Hogan asserted that there was plenty of criticism to go around, and reiterated his assertion from October that “I didn’t like anything that I was hearing” about Trump’s actions with regard to Ukraine and that “we needed to get to the facts.”
In particular, he objected to the lack of bipartisanship in the initial House inquiry, saying he disagreed with Republicans’ inability to call their own witnesses and with initial depositions for the investigation taking place in a classified setting behind closed doors.
House Democrats refused to honor Republicans’ requests for witnesses like former Vice President Joe Biden and his son Hunter, as well as the intelligence community whistleblower whose complaint set off the series of events leading to the inquiry, brushing them aside them as irrelevant to the case.
Hogan also criticized Senate Republicans for blocking efforts to hear from new witnesses in the case, a main point of contention in the trial.
“Neither of those things happened, so the whole process was kind of a sham and a joke,” Hogan concluded.
Another Republican governor, Asa Hutchinson of Arkansas, also acknowledged to POLITICO that he was concerned by the president’s conduct, and remarked of Trump’s infamous July conversation with Ukraine’s leader: “It was not a perfect call.”
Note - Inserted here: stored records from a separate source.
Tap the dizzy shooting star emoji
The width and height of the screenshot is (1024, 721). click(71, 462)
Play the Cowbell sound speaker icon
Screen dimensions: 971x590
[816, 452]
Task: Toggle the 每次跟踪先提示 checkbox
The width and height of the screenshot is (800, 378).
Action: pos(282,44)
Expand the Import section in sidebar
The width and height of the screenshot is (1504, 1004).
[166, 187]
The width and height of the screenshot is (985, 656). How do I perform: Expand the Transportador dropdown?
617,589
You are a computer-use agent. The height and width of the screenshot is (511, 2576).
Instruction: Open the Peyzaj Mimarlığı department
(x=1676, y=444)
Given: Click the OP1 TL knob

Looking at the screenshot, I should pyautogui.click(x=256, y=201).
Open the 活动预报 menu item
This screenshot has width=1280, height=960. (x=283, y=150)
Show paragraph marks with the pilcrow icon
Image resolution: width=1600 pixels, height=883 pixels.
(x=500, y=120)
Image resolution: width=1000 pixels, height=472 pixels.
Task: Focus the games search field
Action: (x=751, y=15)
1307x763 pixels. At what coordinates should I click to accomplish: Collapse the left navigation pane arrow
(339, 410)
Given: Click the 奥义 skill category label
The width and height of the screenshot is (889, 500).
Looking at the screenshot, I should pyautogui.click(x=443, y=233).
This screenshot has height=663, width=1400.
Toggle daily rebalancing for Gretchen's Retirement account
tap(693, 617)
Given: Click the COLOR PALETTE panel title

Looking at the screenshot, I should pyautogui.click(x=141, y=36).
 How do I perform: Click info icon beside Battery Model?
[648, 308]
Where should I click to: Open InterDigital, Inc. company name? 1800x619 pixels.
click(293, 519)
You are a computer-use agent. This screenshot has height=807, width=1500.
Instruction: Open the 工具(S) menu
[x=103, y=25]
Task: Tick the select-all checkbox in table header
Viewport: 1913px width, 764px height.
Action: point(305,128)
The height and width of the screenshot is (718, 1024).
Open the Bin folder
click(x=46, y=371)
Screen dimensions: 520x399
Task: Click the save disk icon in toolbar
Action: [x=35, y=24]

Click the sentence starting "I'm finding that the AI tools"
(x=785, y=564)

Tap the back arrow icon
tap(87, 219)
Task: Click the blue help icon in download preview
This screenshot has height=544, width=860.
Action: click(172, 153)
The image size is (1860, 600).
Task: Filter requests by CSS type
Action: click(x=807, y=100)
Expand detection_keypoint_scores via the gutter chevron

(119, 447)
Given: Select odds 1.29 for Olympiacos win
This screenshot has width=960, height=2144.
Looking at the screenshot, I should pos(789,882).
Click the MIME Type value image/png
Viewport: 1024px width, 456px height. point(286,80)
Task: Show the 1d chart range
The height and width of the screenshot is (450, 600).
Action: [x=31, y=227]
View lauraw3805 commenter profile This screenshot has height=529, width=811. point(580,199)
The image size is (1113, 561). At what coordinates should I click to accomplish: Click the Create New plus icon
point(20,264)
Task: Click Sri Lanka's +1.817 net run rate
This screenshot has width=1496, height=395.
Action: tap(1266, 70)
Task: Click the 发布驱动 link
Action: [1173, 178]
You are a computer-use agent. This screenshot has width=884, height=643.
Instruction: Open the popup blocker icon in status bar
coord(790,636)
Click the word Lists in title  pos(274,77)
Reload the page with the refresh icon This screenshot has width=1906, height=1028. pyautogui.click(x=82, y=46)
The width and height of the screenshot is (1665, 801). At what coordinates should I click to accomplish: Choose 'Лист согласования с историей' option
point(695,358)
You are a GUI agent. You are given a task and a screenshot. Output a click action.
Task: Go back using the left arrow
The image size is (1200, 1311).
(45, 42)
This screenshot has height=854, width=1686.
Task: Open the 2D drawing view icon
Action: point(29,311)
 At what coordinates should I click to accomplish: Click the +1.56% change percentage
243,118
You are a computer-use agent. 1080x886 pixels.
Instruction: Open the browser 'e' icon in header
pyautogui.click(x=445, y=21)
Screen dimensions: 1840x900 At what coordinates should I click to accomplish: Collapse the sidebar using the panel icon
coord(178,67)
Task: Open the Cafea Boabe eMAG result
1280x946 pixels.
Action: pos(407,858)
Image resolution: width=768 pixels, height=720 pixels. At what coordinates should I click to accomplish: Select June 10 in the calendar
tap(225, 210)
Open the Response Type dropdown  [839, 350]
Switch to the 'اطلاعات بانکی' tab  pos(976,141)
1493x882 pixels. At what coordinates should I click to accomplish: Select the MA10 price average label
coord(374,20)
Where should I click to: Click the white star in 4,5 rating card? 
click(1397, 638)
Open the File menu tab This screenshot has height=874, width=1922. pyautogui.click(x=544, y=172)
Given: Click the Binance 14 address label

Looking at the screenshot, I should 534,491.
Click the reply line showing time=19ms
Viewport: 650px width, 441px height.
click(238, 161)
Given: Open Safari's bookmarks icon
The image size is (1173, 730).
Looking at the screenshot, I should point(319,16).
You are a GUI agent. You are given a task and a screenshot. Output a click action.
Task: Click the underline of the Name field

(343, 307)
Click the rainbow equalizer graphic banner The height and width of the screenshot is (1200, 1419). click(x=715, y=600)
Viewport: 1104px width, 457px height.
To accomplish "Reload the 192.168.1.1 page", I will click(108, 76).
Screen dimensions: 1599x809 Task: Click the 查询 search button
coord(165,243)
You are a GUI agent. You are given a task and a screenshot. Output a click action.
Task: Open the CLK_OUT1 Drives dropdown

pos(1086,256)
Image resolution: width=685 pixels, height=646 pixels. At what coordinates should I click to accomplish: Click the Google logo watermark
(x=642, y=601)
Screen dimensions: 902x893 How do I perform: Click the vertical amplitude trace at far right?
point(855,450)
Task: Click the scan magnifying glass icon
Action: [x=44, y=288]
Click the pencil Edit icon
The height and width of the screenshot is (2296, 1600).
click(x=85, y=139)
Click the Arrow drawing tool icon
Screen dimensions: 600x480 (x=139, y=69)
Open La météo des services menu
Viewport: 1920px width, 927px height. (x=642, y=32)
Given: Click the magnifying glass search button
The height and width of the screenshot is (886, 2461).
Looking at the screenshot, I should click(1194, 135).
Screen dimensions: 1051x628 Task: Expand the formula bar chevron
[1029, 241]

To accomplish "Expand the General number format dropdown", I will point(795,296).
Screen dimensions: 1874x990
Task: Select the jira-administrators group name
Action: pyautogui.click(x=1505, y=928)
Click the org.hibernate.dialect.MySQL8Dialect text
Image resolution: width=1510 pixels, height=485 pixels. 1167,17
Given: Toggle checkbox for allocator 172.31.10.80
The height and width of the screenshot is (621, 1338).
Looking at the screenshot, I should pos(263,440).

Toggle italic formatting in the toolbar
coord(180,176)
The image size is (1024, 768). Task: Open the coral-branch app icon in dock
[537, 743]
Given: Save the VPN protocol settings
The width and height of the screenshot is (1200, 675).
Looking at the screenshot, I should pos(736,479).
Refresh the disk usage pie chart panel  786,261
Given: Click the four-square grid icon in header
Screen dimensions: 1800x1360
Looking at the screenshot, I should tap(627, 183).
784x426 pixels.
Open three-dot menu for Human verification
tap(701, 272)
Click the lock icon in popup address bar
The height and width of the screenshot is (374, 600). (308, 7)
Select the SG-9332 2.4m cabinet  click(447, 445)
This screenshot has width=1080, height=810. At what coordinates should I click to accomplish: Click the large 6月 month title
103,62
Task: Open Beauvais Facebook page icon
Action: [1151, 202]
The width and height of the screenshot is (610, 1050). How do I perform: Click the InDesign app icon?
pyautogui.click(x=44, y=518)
“You know, wisdom says that if you’ve got allegations of corruption, I think that can be handled through the attorney general, particularly whenever it involves somebody that is in the political realm,” said Hutchinson, who served as a House impeachment manager during President Bill Clinton’s Senate trial two decades ago.
“So, no, it wasn’t [a] perfect call, and that’s an issue that people can look at differently,” he continued. “I look at it with a critical eye. But it’s certainly not an impeachable offense, and I think that’s what the Senate found, clearly.”